Let’s look at how you can go about that.
Understanding Behavior Change in Training
Behavior change is one of the most basic parts of a training program. It involves guiding a learner to better actions, habits and attitudes.
You may be thinking about training as giving information, but it’s much more than that. It’s actually about empowering learners to take action, not only at work but also in their daily lives.
You’ve probably sat through a course where you memorized information for a test. Then, you were able to select the correct answers and pass.
But ask yourself, did you really learn the material?
Were you able to use what you learned?
You want the answers to those questions to be “yes.”
So, you want your training to be focused on pushing learners toward using those skills you gave them. And you want to be able to measure their progress.
Now, focus on behavior change, and you’ve got a tool that will push your learners toward growth. They’ll be able to drop bad habits (such as using equipment the wrong way or interacting with clients poorly) and pick up new ones (like successfully using a new documentation system or showing off new core skills).
The Stages of Change in Learning
People who work in health often refer to the stages of change. This is sometimes called the “Transtheoretical Model,” and it’s a structure developed by psychologists James Prochaska and Carlo DiClemente to show how people travel on the road to improvement.
They are precontemplation, contemplation, preparation, action and maintenance. Sometimes, there’s another stage called termination, which means that a person has completed integrated a new behavior into their lives and no longer needs to make changes.
They related to learners too.
Understanding how these stages work with learners will help you meet your learners’ needs and also keep leading them along a positive path.
Some learners may be in the precontemplation stage, meaning that they aren’t aware of needing any training or picking up new knowledge or skills.
They might say, “I don’t really see the need to learn this right now.
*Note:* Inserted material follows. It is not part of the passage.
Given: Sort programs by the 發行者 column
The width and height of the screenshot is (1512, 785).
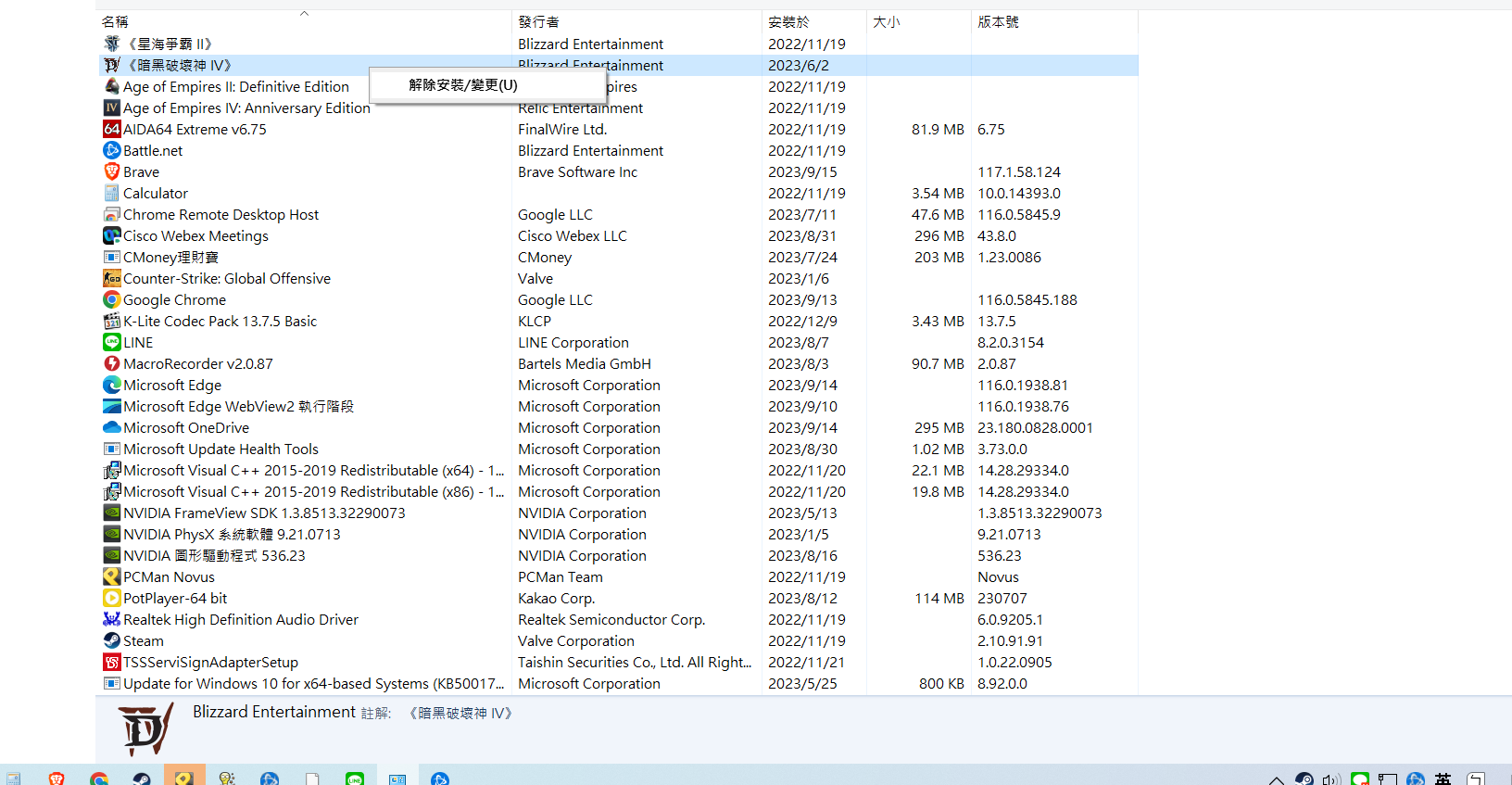Looking at the screenshot, I should [x=538, y=21].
It doesn’t seem connected to my goals.”
In this stage, you can use engaging and thought-provoking content to keep them interested create a sense of relevance.
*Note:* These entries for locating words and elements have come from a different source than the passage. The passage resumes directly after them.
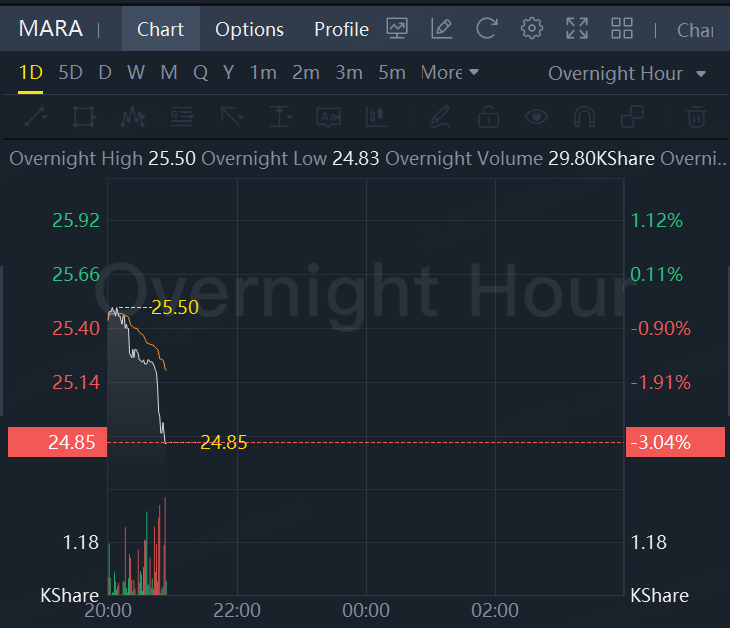Open the Overnight Hour session dropdown
Image resolution: width=730 pixels, height=628 pixels.
click(627, 74)
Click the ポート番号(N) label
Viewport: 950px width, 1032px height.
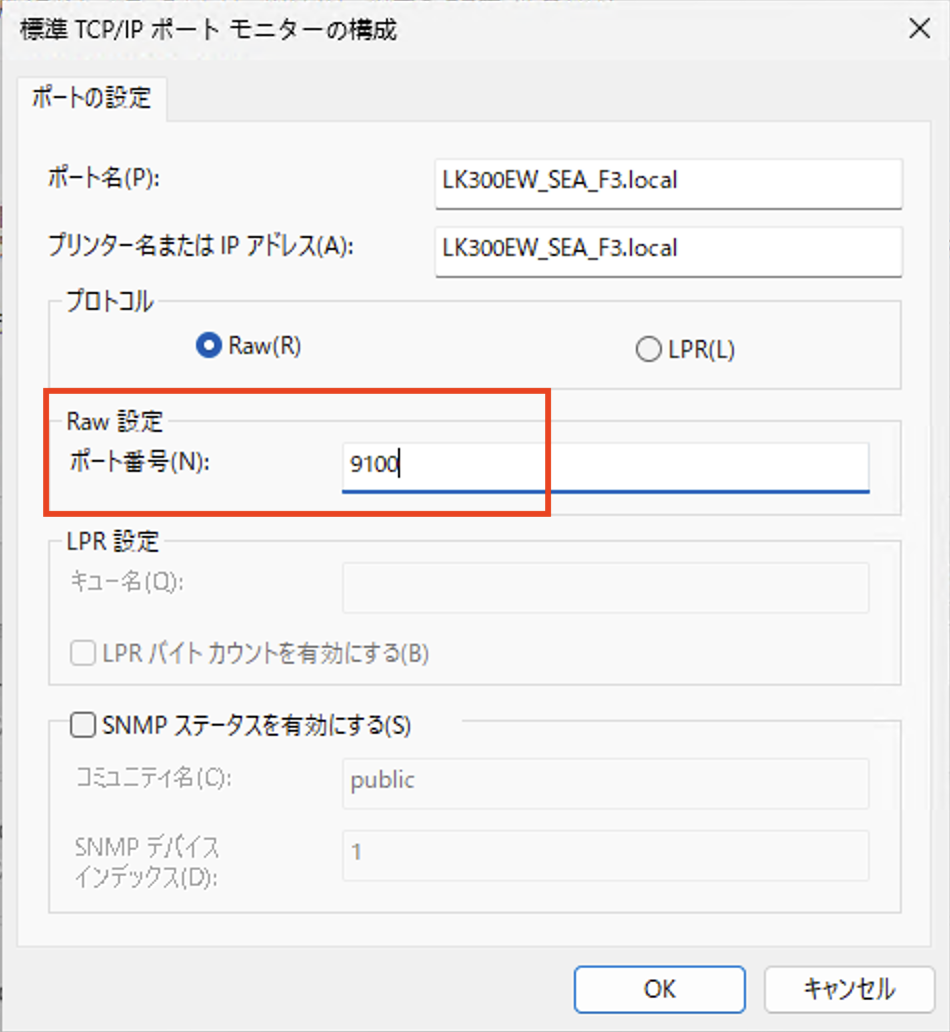pyautogui.click(x=137, y=463)
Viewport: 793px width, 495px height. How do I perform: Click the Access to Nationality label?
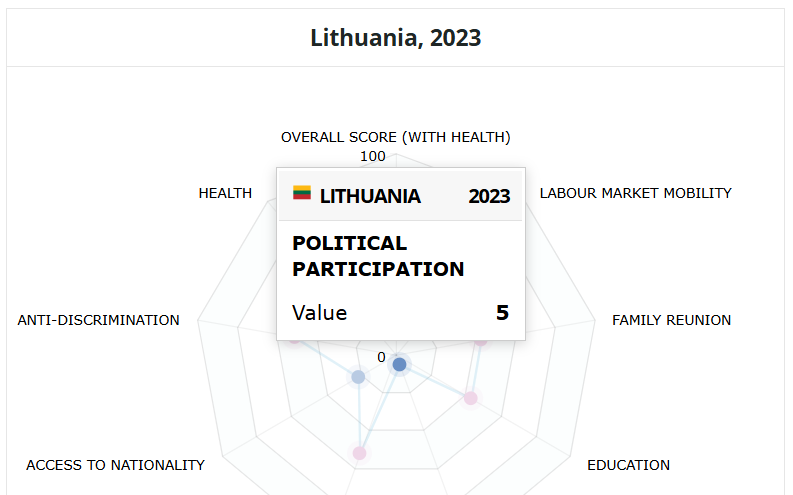click(115, 465)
People learn better if they think what they’re learning is connected to their life or job.
Learners in the contemplation stage start to think about the benefits of learning. But they may still feel unsure and they’re not quite taking a step.
You could hear, “I should probably do this course I’ve been thinking about, because it could improve my career.”
You can address this by giving clear and persuasive reasons for learning. Show them some success stories of others to motivate learners to move forward.
During the preparation stage, learners have decided to start with training and are actively planning to do so.
They say things like: “I’m excited about this course I just found that starts in September. I’m going to sign up next week.”
Help them take the next step by giving them resources, time to dedicate to training and guidance on setting achievable learning goals, like an annual plan.
The action stage is when learners are completely on board. They’re actively working at learning activities. They are asking questions, completing modules, using the goals and materials you offered them. And, they’re really putting effort into those new knowledge or skills.
You’ll see them taking courses and actively participating.
Keep helping them along at this stage. Give them good support, regular feedback and ways for them to practice their new skills.
Learners in the maintenance stage are keeping up on their new skills. They’re looking for more training opportunities, refreshing their licenses and downloading related information to keep learning.
You can support them by regularly more chances to learn. Keep giving them ways to practice and give them lots of support. This keeps them engaged.
When you start thinking about how education is actually behavior change, it will become easier for you to apply your own knowledge to helping your team succeed.
Keep encouraging the kinds of behaviors with your staff that match up with the goals of your program and their job. When they are in the frame of mind that encourages constant learning, they’ll become an even more powerful employee for your agency.